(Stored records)
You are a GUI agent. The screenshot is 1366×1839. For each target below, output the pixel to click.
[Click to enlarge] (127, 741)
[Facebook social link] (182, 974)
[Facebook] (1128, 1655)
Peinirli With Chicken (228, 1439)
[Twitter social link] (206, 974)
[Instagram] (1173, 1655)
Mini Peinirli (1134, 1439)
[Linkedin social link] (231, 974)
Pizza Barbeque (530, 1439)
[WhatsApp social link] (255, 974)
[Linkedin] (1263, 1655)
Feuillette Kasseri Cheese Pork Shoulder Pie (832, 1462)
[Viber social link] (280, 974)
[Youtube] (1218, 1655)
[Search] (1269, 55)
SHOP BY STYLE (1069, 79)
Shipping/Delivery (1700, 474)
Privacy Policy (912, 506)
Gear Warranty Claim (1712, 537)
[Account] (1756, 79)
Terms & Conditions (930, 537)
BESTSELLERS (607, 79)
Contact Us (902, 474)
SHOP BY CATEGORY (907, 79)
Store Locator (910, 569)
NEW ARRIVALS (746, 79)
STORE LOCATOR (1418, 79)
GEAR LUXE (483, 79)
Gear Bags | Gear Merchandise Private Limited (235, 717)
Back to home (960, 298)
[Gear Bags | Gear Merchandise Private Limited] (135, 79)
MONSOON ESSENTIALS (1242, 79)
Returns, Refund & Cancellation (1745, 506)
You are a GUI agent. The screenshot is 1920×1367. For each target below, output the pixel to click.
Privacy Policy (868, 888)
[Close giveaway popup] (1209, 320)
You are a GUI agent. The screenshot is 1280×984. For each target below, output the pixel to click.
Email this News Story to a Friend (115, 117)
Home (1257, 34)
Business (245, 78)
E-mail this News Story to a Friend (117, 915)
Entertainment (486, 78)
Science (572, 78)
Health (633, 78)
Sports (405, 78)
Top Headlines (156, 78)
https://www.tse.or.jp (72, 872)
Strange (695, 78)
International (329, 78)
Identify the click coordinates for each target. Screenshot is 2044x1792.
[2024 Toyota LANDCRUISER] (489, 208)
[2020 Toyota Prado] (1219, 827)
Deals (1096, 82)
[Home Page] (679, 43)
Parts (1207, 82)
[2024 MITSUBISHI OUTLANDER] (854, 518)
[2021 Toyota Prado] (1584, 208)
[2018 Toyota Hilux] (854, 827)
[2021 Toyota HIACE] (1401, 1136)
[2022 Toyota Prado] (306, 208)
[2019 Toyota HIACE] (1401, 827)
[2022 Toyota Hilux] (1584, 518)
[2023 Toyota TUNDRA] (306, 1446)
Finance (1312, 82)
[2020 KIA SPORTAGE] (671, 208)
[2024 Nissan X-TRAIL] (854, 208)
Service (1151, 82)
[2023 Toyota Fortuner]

Task.
Each record above is to be reproduced exactly, in full.

Answer section.
You are a GUI agent. The screenshot is 1366×1839. For each target below, output the pixel to click.
[Click to enlarge] (127, 741)
[Facebook social link] (182, 974)
[Facebook] (1128, 1655)
Peinirli With Chicken (228, 1439)
[Twitter social link] (206, 974)
[Instagram] (1173, 1655)
Mini Peinirli (1134, 1439)
[Linkedin social link] (231, 974)
Pizza Barbeque (530, 1439)
[WhatsApp social link] (255, 974)
[Linkedin] (1263, 1655)
Feuillette Kasseri Cheese Pork Shoulder Pie (832, 1462)
[Viber social link] (280, 974)
[Youtube] (1218, 1655)
[Search] (1269, 55)
SHOP BY STYLE (1069, 79)
Shipping/Delivery (1700, 474)
Privacy Policy (912, 506)
Gear Warranty Claim (1712, 537)
[Account] (1756, 79)
Terms & Conditions (930, 537)
BESTSELLERS (607, 79)
Contact Us (902, 474)
SHOP BY CATEGORY (907, 79)
Store Locator (910, 569)
NEW ARRIVALS (746, 79)
STORE LOCATOR (1418, 79)
GEAR LUXE (483, 79)
Gear Bags | Gear Merchandise Private Limited (235, 717)
Back to home (960, 298)
[Gear Bags | Gear Merchandise Private Limited] (135, 79)
MONSOON ESSENTIALS (1242, 79)
Returns, Refund & Cancellation (1745, 506)
You are a GUI agent. The screenshot is 1920×1367. For each target below, output the pixel to click.
Privacy Policy (868, 888)
[Close giveaway popup] (1209, 320)
You are a GUI agent. The screenshot is 1280×984. For each target below, output the pixel to click.
Email this News Story to a Friend (115, 117)
Home (1257, 34)
Business (245, 78)
E-mail this News Story to a Friend (117, 915)
Entertainment (486, 78)
Science (572, 78)
Health (633, 78)
Sports (405, 78)
Top Headlines (156, 78)
https://www.tse.or.jp (72, 872)
Strange (695, 78)
International (329, 78)
Identify the click coordinates for each target. Screenshot is 2044x1792.
[2024 Toyota LANDCRUISER] (489, 208)
[2020 Toyota Prado] (1219, 827)
Deals (1096, 82)
[Home Page] (679, 43)
Parts (1207, 82)
[2024 MITSUBISHI OUTLANDER] (854, 518)
[2021 Toyota Prado] (1584, 208)
[2018 Toyota Hilux] (854, 827)
[2021 Toyota HIACE] (1401, 1136)
[2022 Toyota Prado] (306, 208)
[2019 Toyota HIACE] (1401, 827)
[2022 Toyota Hilux] (1584, 518)
[2023 Toyota TUNDRA] (306, 1446)
Finance (1312, 82)
[2020 KIA SPORTAGE] (671, 208)
[2024 Nissan X-TRAIL] (854, 208)
Service (1151, 82)
[2023 Toyota Fortuner]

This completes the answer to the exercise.